A series of records
---------------

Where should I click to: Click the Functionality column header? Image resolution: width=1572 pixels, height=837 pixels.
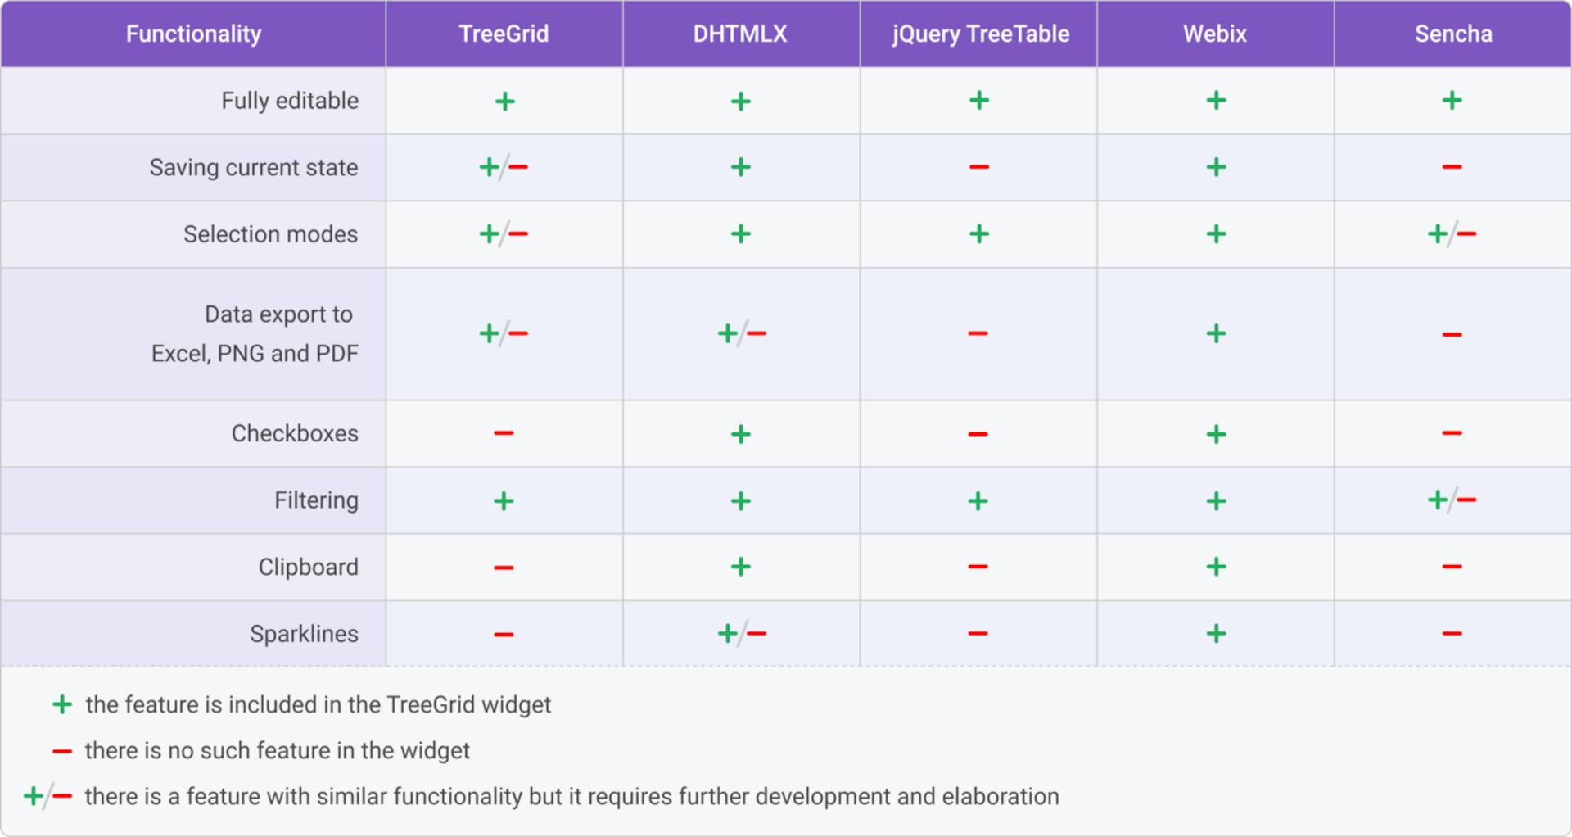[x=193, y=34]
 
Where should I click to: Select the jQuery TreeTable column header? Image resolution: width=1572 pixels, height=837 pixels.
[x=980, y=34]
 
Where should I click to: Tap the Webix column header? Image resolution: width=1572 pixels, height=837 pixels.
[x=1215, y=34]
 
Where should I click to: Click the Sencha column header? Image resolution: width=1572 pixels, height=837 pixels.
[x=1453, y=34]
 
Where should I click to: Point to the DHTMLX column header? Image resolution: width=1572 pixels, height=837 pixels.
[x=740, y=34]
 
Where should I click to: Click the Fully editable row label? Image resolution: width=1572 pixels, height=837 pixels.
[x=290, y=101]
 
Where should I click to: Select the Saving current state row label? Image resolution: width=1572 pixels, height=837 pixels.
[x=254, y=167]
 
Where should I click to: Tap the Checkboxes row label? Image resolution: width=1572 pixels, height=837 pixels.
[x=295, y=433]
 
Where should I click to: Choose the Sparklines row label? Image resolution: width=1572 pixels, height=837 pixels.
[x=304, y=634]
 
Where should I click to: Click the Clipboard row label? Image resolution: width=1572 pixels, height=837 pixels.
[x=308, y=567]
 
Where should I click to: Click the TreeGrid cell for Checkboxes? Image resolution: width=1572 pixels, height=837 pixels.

---------------

REQUIRED WORK: Please count how many of the lines above contain the word "Image", and reply with only that number.

THE ANSWER: 11